Data lines
◇ ◇ ◇ ◇ ◇

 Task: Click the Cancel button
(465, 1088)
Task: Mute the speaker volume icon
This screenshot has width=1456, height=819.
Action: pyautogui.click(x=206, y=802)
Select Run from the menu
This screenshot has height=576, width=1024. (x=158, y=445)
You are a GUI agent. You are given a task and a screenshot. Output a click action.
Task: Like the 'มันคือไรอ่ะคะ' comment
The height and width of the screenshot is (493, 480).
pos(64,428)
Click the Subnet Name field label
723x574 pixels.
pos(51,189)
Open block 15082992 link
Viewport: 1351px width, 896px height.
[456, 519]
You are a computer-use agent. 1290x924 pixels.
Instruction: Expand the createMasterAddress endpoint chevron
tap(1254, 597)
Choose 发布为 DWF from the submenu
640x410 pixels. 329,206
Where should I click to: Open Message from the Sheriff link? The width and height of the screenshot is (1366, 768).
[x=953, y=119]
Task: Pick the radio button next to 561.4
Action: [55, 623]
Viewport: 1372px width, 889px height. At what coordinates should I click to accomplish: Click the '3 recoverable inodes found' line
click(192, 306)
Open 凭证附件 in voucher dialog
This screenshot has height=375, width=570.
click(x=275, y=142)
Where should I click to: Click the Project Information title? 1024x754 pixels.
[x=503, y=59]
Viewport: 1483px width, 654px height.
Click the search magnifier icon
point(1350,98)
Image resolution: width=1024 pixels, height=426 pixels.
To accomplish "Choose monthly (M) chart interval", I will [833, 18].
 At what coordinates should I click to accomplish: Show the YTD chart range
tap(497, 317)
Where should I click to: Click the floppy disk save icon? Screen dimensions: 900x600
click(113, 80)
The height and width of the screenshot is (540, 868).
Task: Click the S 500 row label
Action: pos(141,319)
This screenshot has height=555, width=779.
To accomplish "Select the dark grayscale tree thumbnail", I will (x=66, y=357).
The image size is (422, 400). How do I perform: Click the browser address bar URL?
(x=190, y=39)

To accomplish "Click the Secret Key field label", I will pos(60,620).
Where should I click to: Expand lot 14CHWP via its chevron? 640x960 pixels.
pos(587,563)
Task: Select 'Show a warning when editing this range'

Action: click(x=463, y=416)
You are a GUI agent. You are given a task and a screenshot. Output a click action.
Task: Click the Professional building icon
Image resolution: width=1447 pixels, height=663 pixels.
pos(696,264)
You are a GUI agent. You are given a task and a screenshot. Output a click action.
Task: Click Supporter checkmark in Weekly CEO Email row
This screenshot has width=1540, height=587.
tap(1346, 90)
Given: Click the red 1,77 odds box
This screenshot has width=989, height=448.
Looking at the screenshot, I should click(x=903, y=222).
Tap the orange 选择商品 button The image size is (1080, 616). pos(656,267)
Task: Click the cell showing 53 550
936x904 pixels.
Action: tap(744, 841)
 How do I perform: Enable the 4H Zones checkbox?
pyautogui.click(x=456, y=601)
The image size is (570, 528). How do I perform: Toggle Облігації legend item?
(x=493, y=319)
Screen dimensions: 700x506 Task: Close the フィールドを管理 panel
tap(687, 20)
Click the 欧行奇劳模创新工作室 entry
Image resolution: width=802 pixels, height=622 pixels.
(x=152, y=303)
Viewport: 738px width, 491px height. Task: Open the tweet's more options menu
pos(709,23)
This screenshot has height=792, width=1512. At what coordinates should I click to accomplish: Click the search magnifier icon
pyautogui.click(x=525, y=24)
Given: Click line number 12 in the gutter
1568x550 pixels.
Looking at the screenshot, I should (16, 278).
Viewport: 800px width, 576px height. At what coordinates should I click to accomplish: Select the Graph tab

◇ ◇ ◇ ◇ ◇

Go from the first line above through the line that contains "pos(64,428)". Give those lines again with "Cancel button" changed to "Close button" and nothing else altered.

Solved problem
 Task: Click the Close button
(465, 1088)
Task: Mute the speaker volume icon
This screenshot has width=1456, height=819.
Action: pyautogui.click(x=206, y=802)
Select Run from the menu
This screenshot has height=576, width=1024. (x=158, y=445)
You are a GUI agent. You are given a task and a screenshot. Output a click action.
Task: Like the 'มันคือไรอ่ะคะ' comment
The height and width of the screenshot is (493, 480).
pos(64,428)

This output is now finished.